本发明的测定方法，可以通过荧光分光光度计测定出样本中阿霉素的浓度水平，测试灵敏度高，特异性好，精确度好。检测过程简便，稳定性好，具有操作简便、检测时间短、灵敏度高、特异性强等优点，易于推广使用。

附图说明

图1为羧化壳聚糖/二硫苏糖醇-金纳米团簇的荧光发射光谱图。

图2为羧化壳聚糖/二硫苏糖醇-金纳米团簇与浓度为5μmol/l的阿霉素发生作用后的荧光发射光谱图。

图3为羧化壳聚糖/二硫苏糖醇-金纳米团簇与浓度为5μmol/l的阿霉素发生作用前（a）和后（b）在紫外灯照射下的外观对照图。

图4为反应时间对阿霉素猝灭羧化壳聚糖/二硫苏糖醇-金纳米团簇荧光强度的影响图。纵坐标表示f0（空白）与f（含有阿霉素）的比值。

图5为体系ph值对阿霉素猝灭羧化壳聚糖/二硫苏糖醇-金纳米团簇荧光强度的影响图。纵坐标表示f0（空白）与f（含有阿霉素）的比值。

图6为不同浓度阿霉素存在时羧化壳聚糖/二硫苏糖醇-金纳米团簇荧光发射光谱图。阿霉素浓度由上到下依次为0、0.05、0.1、0.2、0.4、0.6、0.8、1.0、1.5、2.0、2.5和5.0μmol/l。

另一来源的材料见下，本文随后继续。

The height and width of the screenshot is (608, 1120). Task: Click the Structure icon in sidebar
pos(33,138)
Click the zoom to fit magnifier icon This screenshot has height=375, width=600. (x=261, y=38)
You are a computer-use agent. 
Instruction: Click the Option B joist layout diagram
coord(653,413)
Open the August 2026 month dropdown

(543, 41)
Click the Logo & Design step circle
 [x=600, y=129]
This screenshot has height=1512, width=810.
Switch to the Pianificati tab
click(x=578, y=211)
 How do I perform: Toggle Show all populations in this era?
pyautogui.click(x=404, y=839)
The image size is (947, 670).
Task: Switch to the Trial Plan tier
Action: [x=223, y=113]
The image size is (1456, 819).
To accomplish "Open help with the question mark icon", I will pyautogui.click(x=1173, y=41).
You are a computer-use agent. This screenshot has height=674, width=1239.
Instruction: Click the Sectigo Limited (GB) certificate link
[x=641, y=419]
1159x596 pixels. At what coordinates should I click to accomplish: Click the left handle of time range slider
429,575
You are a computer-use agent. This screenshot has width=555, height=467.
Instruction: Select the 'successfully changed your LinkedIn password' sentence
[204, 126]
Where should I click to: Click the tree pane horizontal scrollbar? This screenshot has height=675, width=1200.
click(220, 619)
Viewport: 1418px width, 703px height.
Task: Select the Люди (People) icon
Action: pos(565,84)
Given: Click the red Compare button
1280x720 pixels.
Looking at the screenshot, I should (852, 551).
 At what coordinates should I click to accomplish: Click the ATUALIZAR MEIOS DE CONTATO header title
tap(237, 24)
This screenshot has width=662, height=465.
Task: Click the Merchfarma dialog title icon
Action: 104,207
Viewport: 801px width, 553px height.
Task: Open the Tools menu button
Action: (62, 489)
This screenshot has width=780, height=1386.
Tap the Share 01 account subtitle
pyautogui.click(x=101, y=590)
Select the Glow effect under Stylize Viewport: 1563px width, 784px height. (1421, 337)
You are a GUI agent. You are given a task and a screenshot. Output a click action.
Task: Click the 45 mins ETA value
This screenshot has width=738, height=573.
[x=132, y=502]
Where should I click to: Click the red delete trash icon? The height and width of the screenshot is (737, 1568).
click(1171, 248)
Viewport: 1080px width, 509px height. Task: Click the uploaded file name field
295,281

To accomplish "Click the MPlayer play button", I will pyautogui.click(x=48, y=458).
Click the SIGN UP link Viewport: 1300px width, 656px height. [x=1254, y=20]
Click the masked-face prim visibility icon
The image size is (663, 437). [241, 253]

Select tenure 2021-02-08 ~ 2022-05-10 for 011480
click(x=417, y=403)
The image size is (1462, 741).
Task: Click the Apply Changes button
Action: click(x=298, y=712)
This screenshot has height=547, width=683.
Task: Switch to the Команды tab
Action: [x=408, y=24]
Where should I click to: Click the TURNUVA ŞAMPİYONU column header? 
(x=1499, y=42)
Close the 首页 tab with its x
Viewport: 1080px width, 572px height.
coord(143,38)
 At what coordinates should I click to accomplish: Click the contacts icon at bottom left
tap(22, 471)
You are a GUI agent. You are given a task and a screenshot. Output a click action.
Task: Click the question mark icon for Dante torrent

图7为阿霉素测定的标准曲线图，纵坐标表示f0（空白）与f（含有阿霉素）的比值。

图8为阿霉素检测的干扰性实验，对比了除阿霉素外的13种不同的干扰物质，纵坐标表示f0（空白）与f（含干扰物质）的比值关系图。横坐标0~14分别代表空白、阿霉素、zn²⁺、ca²⁺、hco3^-、k⁺、na⁺、mg²⁺、fe³⁺、fe²⁺、谷胱甘肽、半胱氨酸、阿糖胞苷、6-巯基嘌呤和环磷酰胺。

具体实施方式

本发明的一个方面在于提供一种基于羧化壳聚糖/二硫苏糖醇-金纳米团簇的阿霉素的荧光检测方法。其中包括利用阿霉素与羧化壳聚糖/二硫苏糖醇-金纳米团簇的光致电子转移作用，抑制金纳米团簇的荧光，随着阿霉素浓度的增加，荧光体系在最大发射波长645nm处的荧光强度（f）降低。取一系列含有不同浓度阿霉素的标准样品加入体系中反应，根据最大发射波长645nm处的荧光强度f0（空白）与f（含有阿霉素）的比值（f0/f）绘制标准曲线，从而实现阿霉素的检测。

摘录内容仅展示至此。